After 41 Years, Voyager 2 Probe Has Left the Solar System

After 41 years traveling through the solar system, NASA’s Voyager 2 probe has entered interstellar space. That makes it the second human artifact to leave our home behind to drift between the stars. You might be thinking this already happened, but that’s because the first object out of the solar system was the other Voyager. They’re both in interstellar space now, but they had very different journeys.

Voyager 2 launched on Aug. 20, 1977, atop a Titan 3E rocket. It was actually the first of the Voyager spacecraft to reach space. Voyager 1 launched a few weeks later on Sept. 5th. That probe made its way outside our solar bubble six years ago. The probes themselves are functionally identical, but Voyager 2 took a more roundabout way to the edge of the solar system.

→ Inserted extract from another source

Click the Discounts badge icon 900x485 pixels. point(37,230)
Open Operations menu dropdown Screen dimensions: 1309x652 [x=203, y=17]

NASA aimed Voyager 2 at the outer planets for what it called the “Grand Tour.” Thanks to a planetary alignment that only happens once every 175 years, Voyager 2 completed flybys of Jupiter, Saturn, Uranus, and Neptune. In the case of the last two, Voyager remains the only spacecraft to have ever visited them. Voyager 2 has traveled about 11 billion miles (18 billion kilometers) over the past 41 years and change, and it’s still moving at 34,000 mph (54,000 kilometers per hour).

NASA announced Voyager 2’s exit from the solar system at the American Geophysical Union (AGU) meeting in Washington. The official date of its entry into interstellar space was recorded as Nov. 5th, 2018. That’s when the probe’s Plasma Science Substation reported no activity from the solar wind. At that point, scientists knew it had left the solar system completely.

The approximate positions of Voyager-1 and 2.
The approximate positions of Voyager-1 and 2.

Scientists generally agree the solar system ends at the edge of the heliosphere, the bubble of space influenced by the solar wind and magnetic field. At launch, scientists didn’t know how far the heliosphere stretched, but the goal was to make the Voyager probes capable of operating long enough to transmit data back as they left the solar system. The Voyager team is now two for two.

Voyager 2 is now out there among the stars, and it should still work for a few more years. Even after it goes dormant, Voyager 2 will remain as a testament to human ingenuity. Like Voyager 1, it carries a golden record as a message to anyone who might come across it in the future. Although, it’ll be another 40,000 years until Voyager 2 gets near any other stars.